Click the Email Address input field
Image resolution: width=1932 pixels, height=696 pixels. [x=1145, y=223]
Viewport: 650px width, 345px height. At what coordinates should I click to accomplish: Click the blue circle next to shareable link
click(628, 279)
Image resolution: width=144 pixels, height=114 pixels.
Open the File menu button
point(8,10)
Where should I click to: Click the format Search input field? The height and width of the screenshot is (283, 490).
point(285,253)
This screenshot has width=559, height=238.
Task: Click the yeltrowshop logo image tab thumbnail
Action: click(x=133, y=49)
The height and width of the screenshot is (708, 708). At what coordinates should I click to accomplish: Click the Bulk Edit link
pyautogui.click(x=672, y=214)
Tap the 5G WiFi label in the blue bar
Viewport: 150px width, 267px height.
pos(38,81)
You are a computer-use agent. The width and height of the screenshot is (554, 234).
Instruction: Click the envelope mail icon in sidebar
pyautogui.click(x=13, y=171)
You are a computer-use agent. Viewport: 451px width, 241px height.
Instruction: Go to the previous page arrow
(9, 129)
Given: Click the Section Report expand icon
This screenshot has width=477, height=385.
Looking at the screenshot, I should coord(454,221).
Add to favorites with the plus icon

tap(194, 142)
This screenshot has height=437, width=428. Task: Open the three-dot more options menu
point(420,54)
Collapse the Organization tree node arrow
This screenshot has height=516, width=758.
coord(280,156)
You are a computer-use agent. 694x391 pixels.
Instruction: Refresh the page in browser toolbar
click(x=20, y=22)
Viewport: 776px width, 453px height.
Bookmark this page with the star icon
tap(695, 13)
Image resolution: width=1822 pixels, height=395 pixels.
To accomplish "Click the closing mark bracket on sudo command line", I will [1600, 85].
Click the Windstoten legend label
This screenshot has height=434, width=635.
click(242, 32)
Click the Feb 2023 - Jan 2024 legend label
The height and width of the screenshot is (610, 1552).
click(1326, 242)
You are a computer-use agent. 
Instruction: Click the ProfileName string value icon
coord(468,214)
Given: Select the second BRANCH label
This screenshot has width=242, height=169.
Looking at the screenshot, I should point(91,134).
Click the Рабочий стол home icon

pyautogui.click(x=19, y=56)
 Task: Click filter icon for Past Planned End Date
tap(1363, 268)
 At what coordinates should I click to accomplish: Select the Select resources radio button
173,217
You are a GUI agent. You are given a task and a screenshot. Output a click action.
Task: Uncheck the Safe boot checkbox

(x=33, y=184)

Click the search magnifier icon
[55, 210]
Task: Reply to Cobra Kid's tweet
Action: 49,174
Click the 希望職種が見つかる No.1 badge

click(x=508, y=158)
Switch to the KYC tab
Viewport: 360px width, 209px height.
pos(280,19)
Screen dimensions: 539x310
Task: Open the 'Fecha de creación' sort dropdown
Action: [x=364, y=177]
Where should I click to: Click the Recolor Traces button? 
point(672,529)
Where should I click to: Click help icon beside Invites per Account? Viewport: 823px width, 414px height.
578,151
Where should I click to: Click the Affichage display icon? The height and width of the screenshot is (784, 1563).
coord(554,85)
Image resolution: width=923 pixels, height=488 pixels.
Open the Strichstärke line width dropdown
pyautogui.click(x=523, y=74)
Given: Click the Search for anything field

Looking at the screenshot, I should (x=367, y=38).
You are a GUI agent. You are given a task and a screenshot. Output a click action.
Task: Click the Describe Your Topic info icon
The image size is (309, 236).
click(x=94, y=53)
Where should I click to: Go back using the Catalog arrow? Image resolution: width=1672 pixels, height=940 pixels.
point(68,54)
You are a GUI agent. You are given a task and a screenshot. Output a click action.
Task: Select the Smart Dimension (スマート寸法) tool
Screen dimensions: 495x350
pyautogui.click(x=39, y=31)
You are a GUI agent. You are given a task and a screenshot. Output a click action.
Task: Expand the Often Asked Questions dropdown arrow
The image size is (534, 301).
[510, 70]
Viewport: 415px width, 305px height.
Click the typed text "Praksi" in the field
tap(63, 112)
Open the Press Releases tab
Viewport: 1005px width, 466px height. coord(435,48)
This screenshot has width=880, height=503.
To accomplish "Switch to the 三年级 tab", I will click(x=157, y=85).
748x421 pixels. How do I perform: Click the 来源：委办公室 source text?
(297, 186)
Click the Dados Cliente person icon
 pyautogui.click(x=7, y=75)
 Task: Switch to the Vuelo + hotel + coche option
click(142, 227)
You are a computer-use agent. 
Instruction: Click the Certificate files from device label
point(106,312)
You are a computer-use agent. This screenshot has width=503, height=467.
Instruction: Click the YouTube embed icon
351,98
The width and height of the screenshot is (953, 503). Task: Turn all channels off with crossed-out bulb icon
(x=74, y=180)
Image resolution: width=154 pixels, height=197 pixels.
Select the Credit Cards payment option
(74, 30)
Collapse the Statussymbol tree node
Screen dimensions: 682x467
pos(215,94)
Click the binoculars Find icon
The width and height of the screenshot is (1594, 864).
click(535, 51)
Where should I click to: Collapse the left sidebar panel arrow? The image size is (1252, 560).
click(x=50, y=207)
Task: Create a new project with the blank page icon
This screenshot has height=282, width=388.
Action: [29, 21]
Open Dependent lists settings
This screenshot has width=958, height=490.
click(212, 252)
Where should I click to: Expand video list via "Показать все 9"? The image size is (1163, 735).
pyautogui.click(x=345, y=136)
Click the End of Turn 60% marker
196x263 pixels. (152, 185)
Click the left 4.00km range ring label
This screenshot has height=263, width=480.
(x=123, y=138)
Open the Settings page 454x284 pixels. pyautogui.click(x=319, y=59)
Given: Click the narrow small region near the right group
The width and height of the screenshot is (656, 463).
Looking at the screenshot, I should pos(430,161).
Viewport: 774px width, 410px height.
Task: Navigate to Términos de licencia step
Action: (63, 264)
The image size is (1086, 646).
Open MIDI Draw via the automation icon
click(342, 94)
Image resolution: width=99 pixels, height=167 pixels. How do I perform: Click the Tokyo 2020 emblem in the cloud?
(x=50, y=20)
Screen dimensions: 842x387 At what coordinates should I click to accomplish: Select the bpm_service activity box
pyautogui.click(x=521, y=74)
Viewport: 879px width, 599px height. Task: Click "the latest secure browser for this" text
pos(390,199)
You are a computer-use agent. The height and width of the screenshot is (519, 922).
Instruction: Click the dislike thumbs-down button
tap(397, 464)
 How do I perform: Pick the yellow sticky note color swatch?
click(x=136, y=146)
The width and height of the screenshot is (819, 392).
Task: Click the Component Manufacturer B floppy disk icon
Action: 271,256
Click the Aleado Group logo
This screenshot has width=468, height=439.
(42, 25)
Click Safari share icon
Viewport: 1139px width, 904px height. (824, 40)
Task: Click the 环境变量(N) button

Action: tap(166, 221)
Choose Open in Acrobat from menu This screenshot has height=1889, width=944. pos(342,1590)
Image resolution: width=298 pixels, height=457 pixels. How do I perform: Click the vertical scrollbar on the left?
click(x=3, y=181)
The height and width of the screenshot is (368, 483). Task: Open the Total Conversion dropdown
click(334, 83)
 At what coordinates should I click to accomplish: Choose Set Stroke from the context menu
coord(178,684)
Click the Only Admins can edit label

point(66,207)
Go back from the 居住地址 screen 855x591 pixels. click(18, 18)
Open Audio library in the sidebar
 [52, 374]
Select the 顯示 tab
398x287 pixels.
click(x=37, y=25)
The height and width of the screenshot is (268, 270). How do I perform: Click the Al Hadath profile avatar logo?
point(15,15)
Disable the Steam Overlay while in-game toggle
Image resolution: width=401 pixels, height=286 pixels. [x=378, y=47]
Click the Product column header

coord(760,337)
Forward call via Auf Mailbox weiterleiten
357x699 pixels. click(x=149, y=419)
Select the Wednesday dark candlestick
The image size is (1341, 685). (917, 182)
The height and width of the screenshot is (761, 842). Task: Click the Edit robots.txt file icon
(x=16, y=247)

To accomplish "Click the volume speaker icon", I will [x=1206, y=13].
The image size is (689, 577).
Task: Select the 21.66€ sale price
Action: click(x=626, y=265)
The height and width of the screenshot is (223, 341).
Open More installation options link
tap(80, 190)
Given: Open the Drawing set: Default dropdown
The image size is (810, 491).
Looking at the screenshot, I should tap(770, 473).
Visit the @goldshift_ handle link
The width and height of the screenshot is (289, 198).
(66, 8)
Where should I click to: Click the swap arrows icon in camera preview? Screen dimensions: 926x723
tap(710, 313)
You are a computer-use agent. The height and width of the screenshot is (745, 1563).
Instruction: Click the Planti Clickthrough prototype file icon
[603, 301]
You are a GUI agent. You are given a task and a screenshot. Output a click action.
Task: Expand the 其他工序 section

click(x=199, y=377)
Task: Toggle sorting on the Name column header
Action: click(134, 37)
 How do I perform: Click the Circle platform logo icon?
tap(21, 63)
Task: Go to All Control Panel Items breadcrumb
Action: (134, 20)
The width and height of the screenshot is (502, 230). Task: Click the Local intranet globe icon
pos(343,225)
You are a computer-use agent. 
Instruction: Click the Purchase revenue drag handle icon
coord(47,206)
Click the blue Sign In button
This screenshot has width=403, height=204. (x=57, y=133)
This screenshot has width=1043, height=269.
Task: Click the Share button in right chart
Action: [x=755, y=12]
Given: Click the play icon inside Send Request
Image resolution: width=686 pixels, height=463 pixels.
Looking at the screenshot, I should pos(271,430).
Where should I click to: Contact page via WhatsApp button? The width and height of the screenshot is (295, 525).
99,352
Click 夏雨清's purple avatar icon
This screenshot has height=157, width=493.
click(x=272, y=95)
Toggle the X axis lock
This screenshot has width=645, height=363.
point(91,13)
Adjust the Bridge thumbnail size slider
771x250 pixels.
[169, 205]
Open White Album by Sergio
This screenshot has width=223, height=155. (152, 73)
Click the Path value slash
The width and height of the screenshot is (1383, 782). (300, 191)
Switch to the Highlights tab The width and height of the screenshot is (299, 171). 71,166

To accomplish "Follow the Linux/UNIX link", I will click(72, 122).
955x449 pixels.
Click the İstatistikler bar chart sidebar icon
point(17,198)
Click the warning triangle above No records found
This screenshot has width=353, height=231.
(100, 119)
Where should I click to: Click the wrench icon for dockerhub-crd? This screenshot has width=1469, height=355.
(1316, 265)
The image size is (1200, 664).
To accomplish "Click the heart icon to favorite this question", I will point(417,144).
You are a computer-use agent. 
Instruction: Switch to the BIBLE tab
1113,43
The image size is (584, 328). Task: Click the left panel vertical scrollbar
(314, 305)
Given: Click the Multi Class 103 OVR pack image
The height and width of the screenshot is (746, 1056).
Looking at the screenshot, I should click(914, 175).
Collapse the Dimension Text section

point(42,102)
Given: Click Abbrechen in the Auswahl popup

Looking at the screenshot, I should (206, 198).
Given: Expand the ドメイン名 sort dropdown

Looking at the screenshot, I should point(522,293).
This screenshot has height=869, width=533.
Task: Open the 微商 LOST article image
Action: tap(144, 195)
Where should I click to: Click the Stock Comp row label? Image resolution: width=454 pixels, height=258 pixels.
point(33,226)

◆ ◆ ◆ ◆ ◆ ◆ ◆

• _WORK TO COMPLETE_:
Pick every line of the data that includes the string "computer".

• _RESULT BELOW_:
You are a computer-use agent. The width and height of the screenshot is (554, 234).
You are a computer-use agent. Viewport: 451px width, 241px height.
You are a computer-use agent. 694x391 pixels.
You are a computer-use agent. 
You are a computer-use agent. 
You are a computer-use agent. This screenshot has width=503, height=467.
You are a computer-use agent. The height and width of the screenshot is (519, 922).
You are a computer-use agent. The height and width of the screenshot is (745, 1563).
You are a computer-use agent. 
You are a computer-use agent. 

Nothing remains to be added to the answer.